You can also confirm if the service has been stopped or stalled by using strace. You will need to grab the $PROCESS_NAME from the notification above and search for the PID of the process like this:
[root@server ~]cPs# ps auux | grep -Ei "($PROCESS_NAME|cpwatch)" | grep -iv grep
$USER16458
0.0 0.0 262864 27328 ? TNOct05
0:05pkgacct - $USER - av: 4 - create tar stream
root25541
0.0 0.0 4356 704 ? SNOct05
0:04/usr/local/cpanel/bin/cpuwatch
0.8750 --report-fd 8 /usr/local/cpanel/bin/pkgacct $USER /backup/2020-09-29/accounts backup
The PID of the process is this (16458
), so now you can strace the process and see its current state
strace -p 16458
If the process has been programmatically stopped by CPUWatch, you will see the following in the strace output:
strace: Process 16458 attached
--- stopped by SIGSTOP ---
If CPUwatch stalls or curtails the process, you will see something similar to this:
strace: Process 16458 attached
wait4(10141,
This process is simply waiting and not doing anything else.
The coefficient for when CPUWatch stops a process is built into the Perl module. When a process exceeds that value, CPUWatch sends the process a SIGSTOP signal which stalls the process. To see the built-in coefficient value, run the following grep command:
[root@server ~]cPs# grep -i PERCENT_LOAD /usr/local/cpanel/Cpanel/Cpu*
$PERCENT_LOAD_TO_START_CURTAILMENT = 0.875;
Based on this output, when CPUWatch launches and watches a process, it will stop it at 87.5% of the CPU power of the server.
You can also look at the load average information on the server to confirm if the system has been experiencing periods of high load average recently, which will show more CPU power is being used.
Workaround
You can change the configuration for CPUWatch in "Extra CPUs for server load" value under the "Stats and Logs" tab in "Home / Server Configuration / Tweak Settings" to increase the CPU limit to other values. For more information please see this page: (Search for "Extra CPUs for server load")

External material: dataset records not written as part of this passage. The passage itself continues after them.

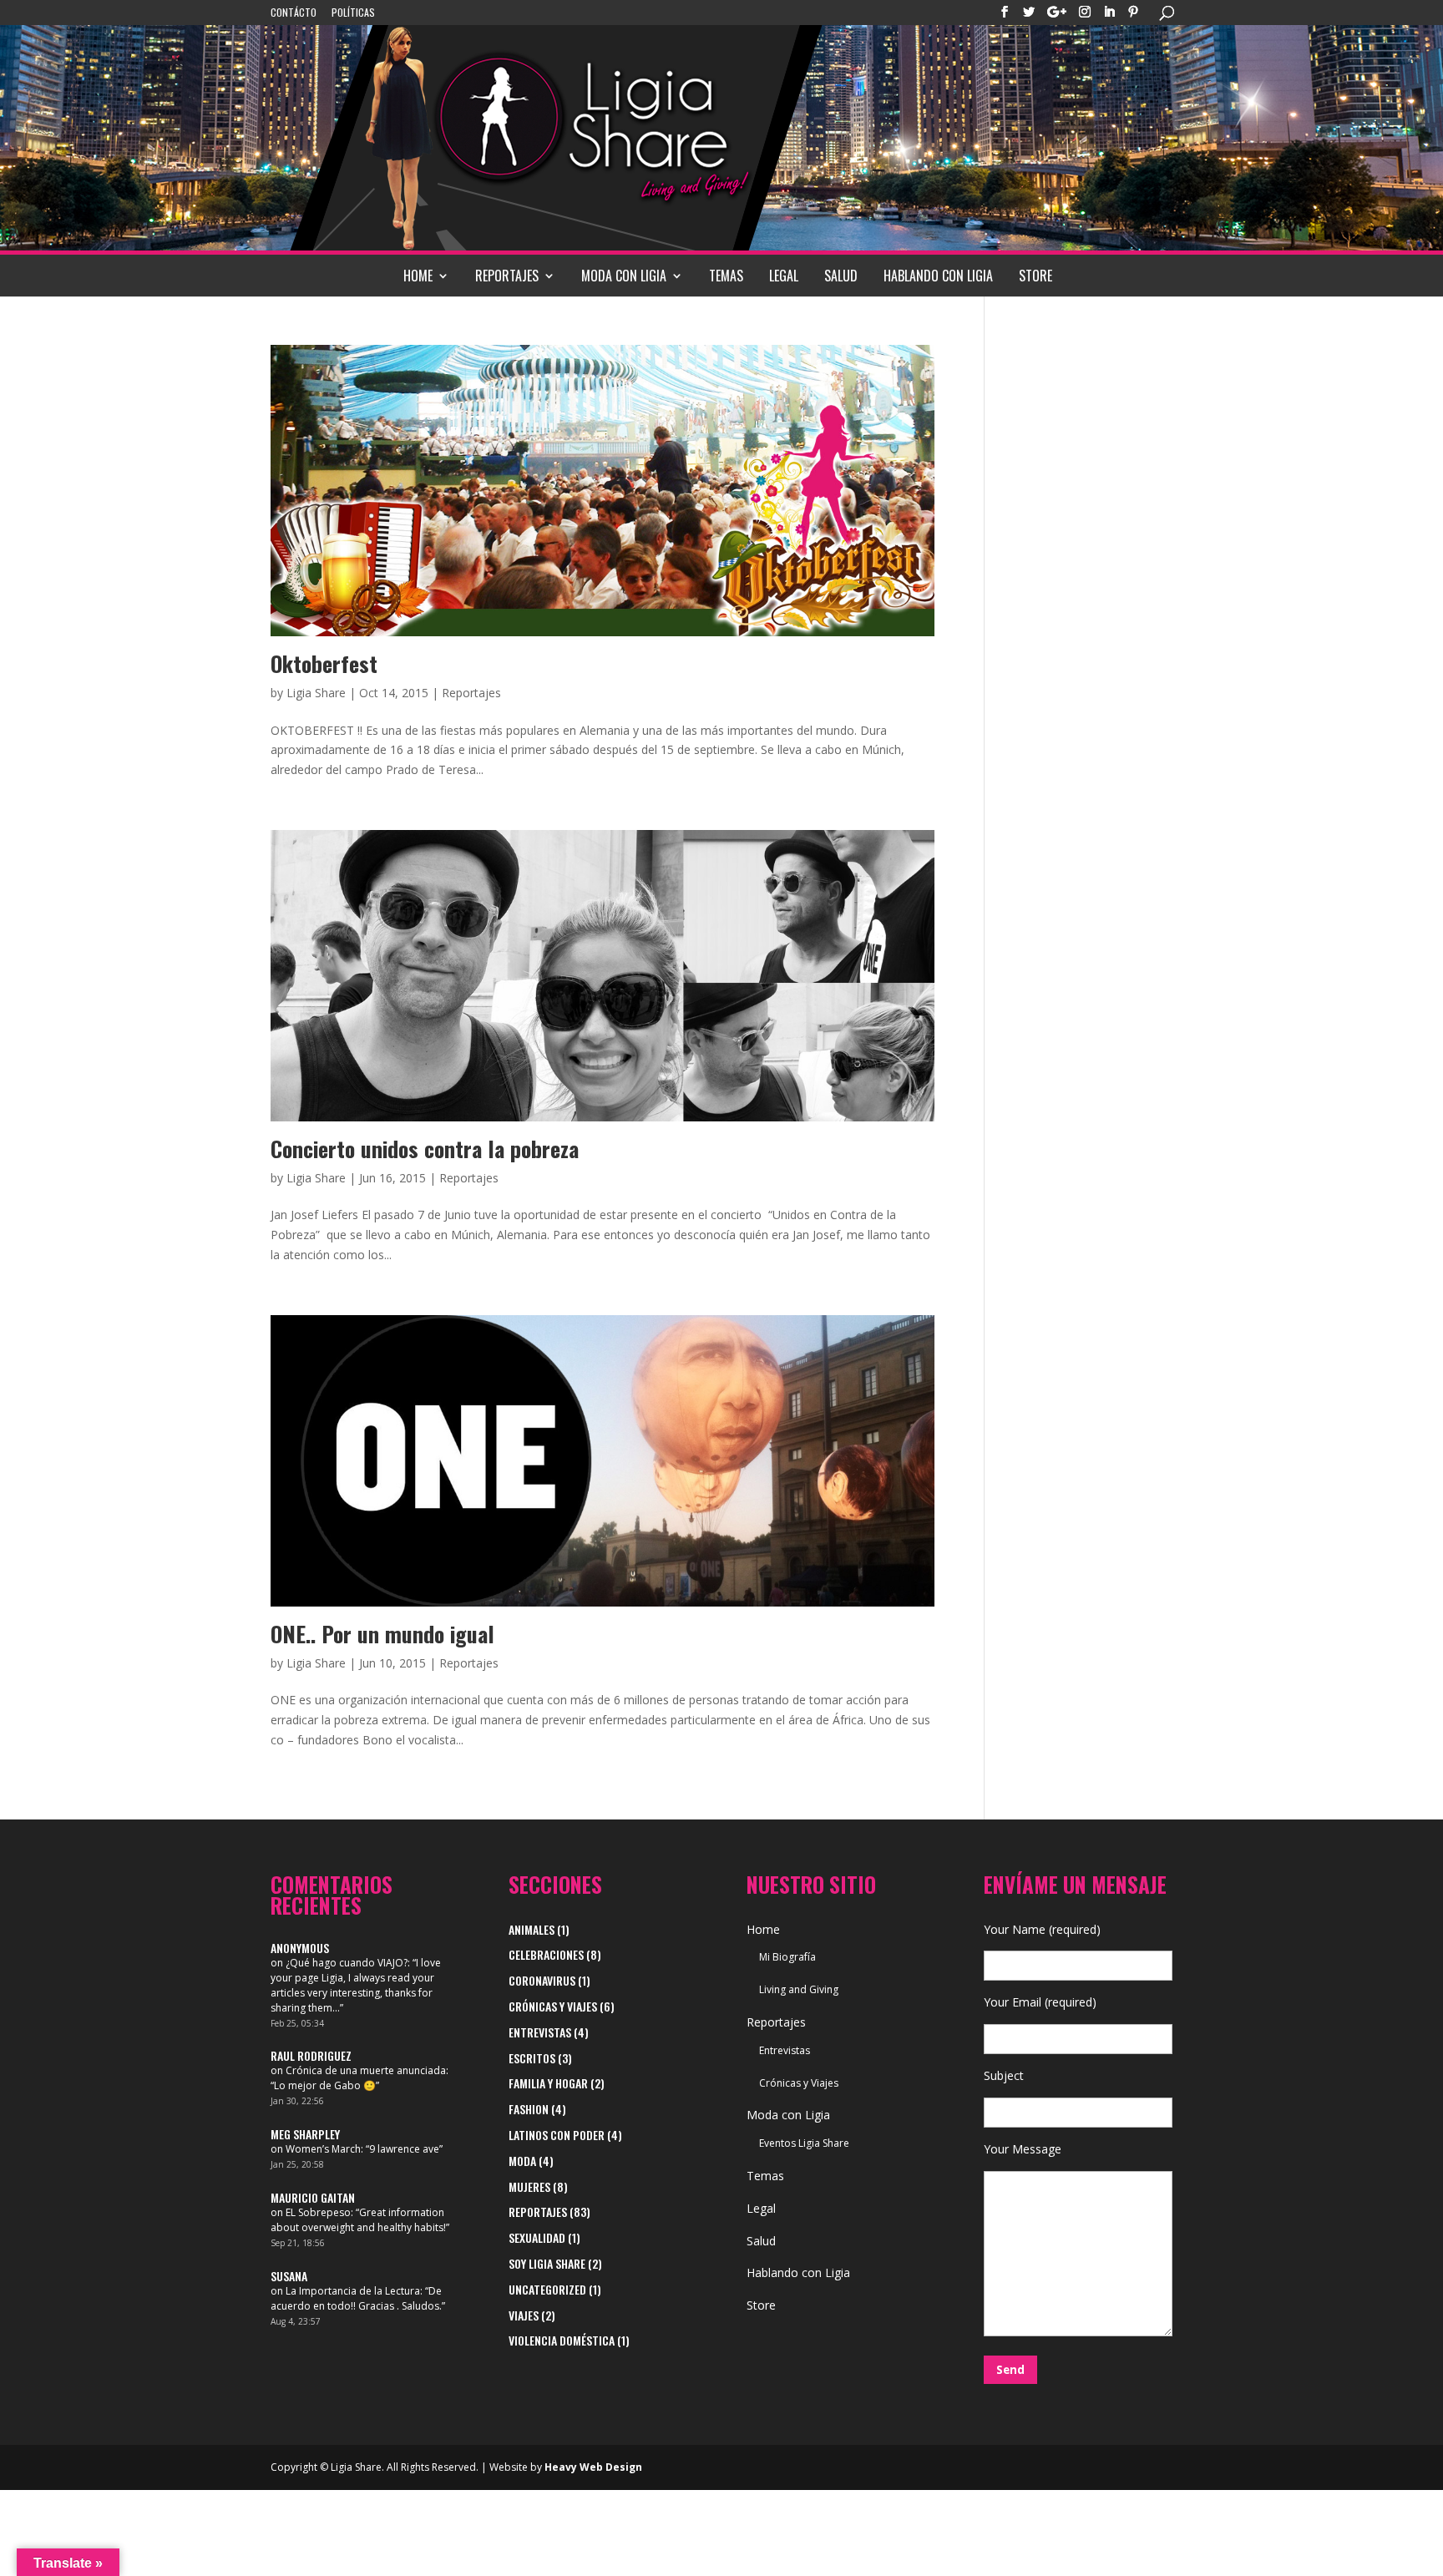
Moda (522, 2160)
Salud (841, 276)
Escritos (532, 2058)
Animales (531, 1929)
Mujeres (529, 2186)
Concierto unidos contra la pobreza (425, 1148)
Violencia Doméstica (562, 2340)
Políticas (353, 13)
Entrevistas (540, 2032)
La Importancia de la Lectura (353, 2291)
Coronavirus (542, 1980)
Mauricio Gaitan (313, 2197)
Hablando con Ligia (938, 276)
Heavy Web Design (593, 2467)
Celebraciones (546, 1954)
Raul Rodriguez (311, 2055)
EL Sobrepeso (318, 2212)
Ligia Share (316, 693)
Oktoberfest (324, 663)
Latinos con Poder (557, 2134)
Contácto (293, 13)
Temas (726, 276)
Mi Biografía (787, 1957)
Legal (783, 276)
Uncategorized (547, 2289)
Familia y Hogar (548, 2083)
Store (1035, 276)
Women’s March (323, 2149)
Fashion (529, 2109)
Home (418, 276)
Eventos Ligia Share (804, 2143)
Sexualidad (537, 2237)
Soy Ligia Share (547, 2263)
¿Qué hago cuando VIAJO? (347, 1963)
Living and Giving (798, 1989)
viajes (524, 2315)
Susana (289, 2276)
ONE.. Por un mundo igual (382, 1633)
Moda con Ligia (623, 276)
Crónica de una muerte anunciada (366, 2070)
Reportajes (507, 276)
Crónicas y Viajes (553, 2006)
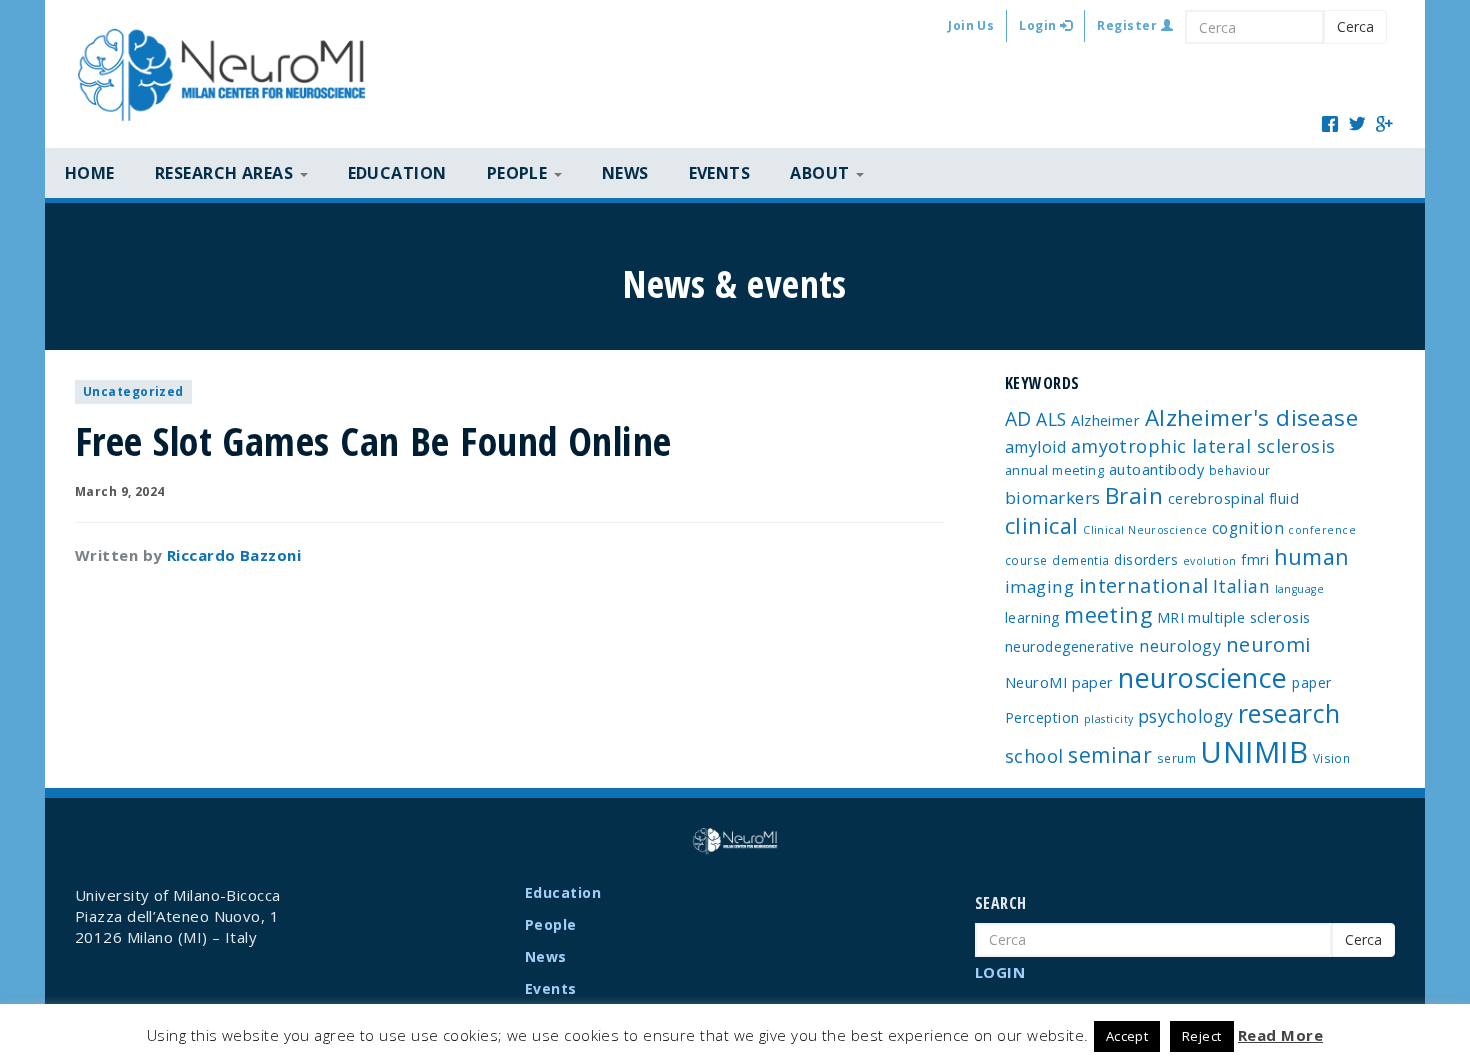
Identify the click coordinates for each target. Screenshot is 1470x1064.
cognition (1248, 528)
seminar (1110, 755)
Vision (1332, 758)
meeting (1108, 614)
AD (1018, 418)
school (1034, 756)
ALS (1051, 419)
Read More (1280, 1035)
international (1144, 585)
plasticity (1109, 719)
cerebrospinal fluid (1234, 498)
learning (1032, 617)
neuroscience (1202, 677)
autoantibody (1156, 469)
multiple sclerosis (1249, 617)
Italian (1241, 586)
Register (1128, 25)
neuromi (1268, 644)
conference (1322, 530)
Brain (1134, 495)
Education (397, 173)
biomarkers (1053, 497)
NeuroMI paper (1059, 682)
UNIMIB (1254, 752)
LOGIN (1000, 972)
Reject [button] (1202, 1036)
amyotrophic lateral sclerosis (1203, 446)
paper (1311, 682)
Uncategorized (133, 391)
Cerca (1355, 26)
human (1312, 556)
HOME (90, 173)
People (551, 924)
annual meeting (1054, 470)
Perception (1042, 717)
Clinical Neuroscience (1145, 530)
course (1026, 560)
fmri (1255, 559)
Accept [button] (1127, 1036)
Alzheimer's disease (1252, 417)
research (1289, 713)
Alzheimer (1105, 420)
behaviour (1240, 470)
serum (1176, 758)
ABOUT (822, 173)
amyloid (1035, 447)
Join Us (971, 25)
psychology (1186, 716)
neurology (1180, 646)
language (1300, 589)
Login (1039, 25)
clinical (1042, 525)
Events (720, 173)
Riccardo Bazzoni (234, 555)
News (625, 173)
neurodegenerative (1070, 646)
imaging (1039, 586)
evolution (1210, 561)
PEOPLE (519, 173)
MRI (1170, 617)
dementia (1081, 560)
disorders (1146, 559)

https://docs.cpanel.net/whm/server-configuration/tweak-settings/
After the proper changes have been made, and you would like to use the newly set limit, you will need to stop the process that is running and restart it. When the process restarts, it will use the new extra CPU value that you have defined. You can stop a process by running this command: ($PID is the process ID which you can get from the ps command, see above)
kill -9 $PID